SUPREME COURT OF NEW YORK, APPELLATE DIVISION, THIRD DEPARTMENT


February 20, 1969

IN THE MATTER OF THE CLAIM OF THOMAS AUFIERO, RESPONDENT,
v.
HIGHWALL METAL SPINNING & STAMPING CO. ET AL., APPELLANTS, AND SPECIAL FUND FOR REOPENED CASES, RESPONDENT. WORKMEN'S COMPENSATION BOARD, RESPONDENT

Appeal from decisions of the Workmen's Compensation Board filed March 20, 1967 and October 30, 1967 which discharged the Special Fund for Reopened Cases from liability.

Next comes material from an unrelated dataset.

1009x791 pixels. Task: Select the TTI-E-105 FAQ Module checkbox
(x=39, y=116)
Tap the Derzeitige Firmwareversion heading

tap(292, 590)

Aulisi J. Gibson, P. J., Herlihy, Reynolds, Aulisi and Greenblott, JJ., concur in memorandum by Aulisi, J.

Author: Aulisi

Claimant suffered a head injury at work on September 25, 1954 and eventually, after reopening, accident and causal relation were established for disability for convulsive seizures disorder. He was found to have been mentally incompetent from the accident until the reopening which tolled the limitations of section 123 of the Workmen's Compensation Law. The board also discharged the Special Fund under section 25-a of the Workmen's Compensation Law holding that the time limitations of that section were likewise tolled because of claimant's mental incompetency. Appellants limit their appeal to the applicability of section 25-a contending that the tolling provision should not appy to section 25-a when the claimant would not be prejudiced by such an application. It is claimed that since there has been no determination that liability for benefits would extend prior to the two years before the filing of the application to reopen no prejudice results. It is well settled that, where possible prejudice to claimant exists, section 115 of the Workmen's Compensation Law, which provides that no limitation of time shall run against a mental incompetent so long as he has no committee, is applicable to make section 25-a inoperative and liability is imposed on the employer rather than the Special Fund (Matter of Kulpa v. Alco Prods., 10 A.D.2d 747, mot. for lv. to app. den. 8 N.Y.2d 706; Matter of Pytel v. Carborundum Co., 273 App. Div. 832, mot. for lv. to app. den. 297 N. Y. 1040; see, also, Matter of Sturesky v. Straussman, 273 App. Div. 1036, mot. for lv. to app. den. 298 N. Y. 937). The reopening of the present claim in 1964 was 10 years after the accident so that claimant's asserted right to compensation for this entire period would certainly be prejudiced if restricted to the two-year period allowed under section 25-a. Additionally, the prior closings were made inoperative by the determination, not appealed, that claimant was incompetent until the reopening and this nullifies the statutory requirements invoking Special Fund liability under section 25-a.

 Disposition

Decision affirmed, with costs to respondent Special Fund.